Sevgili blog arkadaşlarım YAŞAMIN KIYISINDA ve HÜSEYİN USTA mimlemişler beni. Zevkle cevaplıyorum, teşekkürler.
"sizden anılarınızla,anılarınızın değeriyle ve onları yüklediğiniz eşyalarla ilgili bir yazı yazmanızı istiyorum"
Kurgulayarak öyküleştirdiğim ya da değiştirmeden, olduğu gibi yazdığım anılarımı blogumda okuyorsunuzdur zaman zaman.
Anılarım; yaşanmışlıklarım yani geçmişim. Her birisi ayrı değere sahip hayatımda. Hatırladıkça, ister üzüntü ister mutluluk versinler, üst üste birikip beni ben yaptıkları için önemli anılarım.
Yaşattıklarıyla, bazen benden bir şeyler götürürken, kişiliğimi, hayata karşı duruşumu oluşturdukları için değerli tüm anılarım.
En iyisi; bizim için çok önemli olan, ondan sonraki hiçbir arabamızın onun yerini dolduramadığı ilk arabamız - hörby- ile bir iki anımızı anlatayım. (arabayı eşya kabul edebiliriz di mi?:)
Daha çocuklarımız küçücüktü Alper bebekti hatta, eski model Kırmızı Opel Ascona marka arabamızı aldığımızda. Yıllarca kullandık. Öyle ki artık her yeri dökülüyordu ama sevgiyle bağlıydık tıpkı aileden biri gibi. "Hadi kızım derdik" bindiğimizde "uçur bizi" Türkiye'nin hemen her yerini gezdik onunla bizi hiç yolda bırakmadı.
Çok ta hız yapardı. Bir yolculuğumuzda; mersedes bir arabanın sürücüsü, onu geçiyor olmamızı onuruna yedirememişti de yarışa tutuşmuştu bizimle. E serde gençlik var, biz de altta kalır mıyız, bastık gaza. Sonunda bir benzincide yakaladı bizi mersedesin sürücüsü. Sağını solunu döne döne inceledi arabamızın. Bir haline baktı bir yaptığı hıza, sonunda dayanamadı geldi yanımıza, bu arabayla nasıl bu hıza ulaşabildiğimize hayret etiğini söyledi.

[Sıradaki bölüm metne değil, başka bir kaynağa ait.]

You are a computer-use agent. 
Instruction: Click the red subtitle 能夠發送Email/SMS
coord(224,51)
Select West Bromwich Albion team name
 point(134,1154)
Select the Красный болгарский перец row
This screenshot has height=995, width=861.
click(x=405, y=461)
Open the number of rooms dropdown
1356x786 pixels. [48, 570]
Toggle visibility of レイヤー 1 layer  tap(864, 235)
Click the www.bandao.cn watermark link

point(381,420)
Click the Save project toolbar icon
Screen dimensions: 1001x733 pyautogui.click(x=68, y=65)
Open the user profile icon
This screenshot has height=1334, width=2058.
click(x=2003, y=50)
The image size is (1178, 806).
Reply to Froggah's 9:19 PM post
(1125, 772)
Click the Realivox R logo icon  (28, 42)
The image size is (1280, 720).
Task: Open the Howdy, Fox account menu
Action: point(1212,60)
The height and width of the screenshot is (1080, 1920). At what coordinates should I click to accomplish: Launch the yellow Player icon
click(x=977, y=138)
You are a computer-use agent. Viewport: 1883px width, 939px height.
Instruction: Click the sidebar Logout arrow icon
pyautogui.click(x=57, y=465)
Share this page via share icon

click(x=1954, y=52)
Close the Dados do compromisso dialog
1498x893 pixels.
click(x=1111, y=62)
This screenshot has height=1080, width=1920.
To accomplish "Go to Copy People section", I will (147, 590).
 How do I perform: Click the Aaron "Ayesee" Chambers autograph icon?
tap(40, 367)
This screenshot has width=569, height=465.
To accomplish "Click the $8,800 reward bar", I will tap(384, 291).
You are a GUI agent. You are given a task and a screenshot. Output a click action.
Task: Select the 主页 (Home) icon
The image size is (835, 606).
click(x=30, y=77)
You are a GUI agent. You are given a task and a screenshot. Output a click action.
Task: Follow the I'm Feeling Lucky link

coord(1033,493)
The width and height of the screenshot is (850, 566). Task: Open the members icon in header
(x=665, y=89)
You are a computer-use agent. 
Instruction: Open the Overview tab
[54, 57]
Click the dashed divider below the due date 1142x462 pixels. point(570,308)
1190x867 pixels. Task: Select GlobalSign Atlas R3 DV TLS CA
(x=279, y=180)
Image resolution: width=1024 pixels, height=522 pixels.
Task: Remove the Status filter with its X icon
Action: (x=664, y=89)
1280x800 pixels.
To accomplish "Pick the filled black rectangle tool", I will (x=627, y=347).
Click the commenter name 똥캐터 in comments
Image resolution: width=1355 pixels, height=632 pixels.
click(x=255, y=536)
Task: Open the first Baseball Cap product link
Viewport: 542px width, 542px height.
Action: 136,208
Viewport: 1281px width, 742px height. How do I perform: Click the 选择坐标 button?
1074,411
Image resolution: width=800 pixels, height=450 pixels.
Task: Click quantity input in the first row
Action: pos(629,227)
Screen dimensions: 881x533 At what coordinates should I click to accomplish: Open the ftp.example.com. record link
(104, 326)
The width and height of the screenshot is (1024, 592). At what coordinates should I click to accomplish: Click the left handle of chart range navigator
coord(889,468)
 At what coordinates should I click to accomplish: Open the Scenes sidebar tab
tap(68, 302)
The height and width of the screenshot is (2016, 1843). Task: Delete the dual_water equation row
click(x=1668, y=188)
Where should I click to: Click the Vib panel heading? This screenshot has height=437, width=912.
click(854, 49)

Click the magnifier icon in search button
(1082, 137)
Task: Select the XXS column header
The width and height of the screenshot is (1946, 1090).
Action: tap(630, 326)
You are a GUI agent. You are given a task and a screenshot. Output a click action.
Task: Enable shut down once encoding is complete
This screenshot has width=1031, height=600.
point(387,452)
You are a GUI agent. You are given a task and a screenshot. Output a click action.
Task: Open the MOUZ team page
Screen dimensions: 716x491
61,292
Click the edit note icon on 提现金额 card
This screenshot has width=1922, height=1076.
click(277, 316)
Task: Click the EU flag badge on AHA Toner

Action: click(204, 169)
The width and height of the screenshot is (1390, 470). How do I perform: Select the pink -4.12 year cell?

Engebeli dağ yollarına, çamurlu toprak yollara sürdük gıkını çıkarmadı.
Bir keresinde de; uzun bir yolculuktan dönerken homurdanmaya başladı bizim hörby. Hava kararmış çocuklar küçük, yolda kalsak ne yaparız iki çocukla diye panik içindeyim. "hadi kızım yapma bunu, bırakma bize bu ıssız yerlerde" diye yalvardım yol boyunca :)) Saatlerce ıhlaya tıslaya geldi ve evimize 50 metre kala stop etti ama sonunda bizi evimize getirmişti.
Yıllar sonra sattığımızda çocukların, evden aileden biri ayrılmış gibi gözyaşı döktüklerini hatırlıyorum. Ve hiçbir arabamız onun yerini alamadı.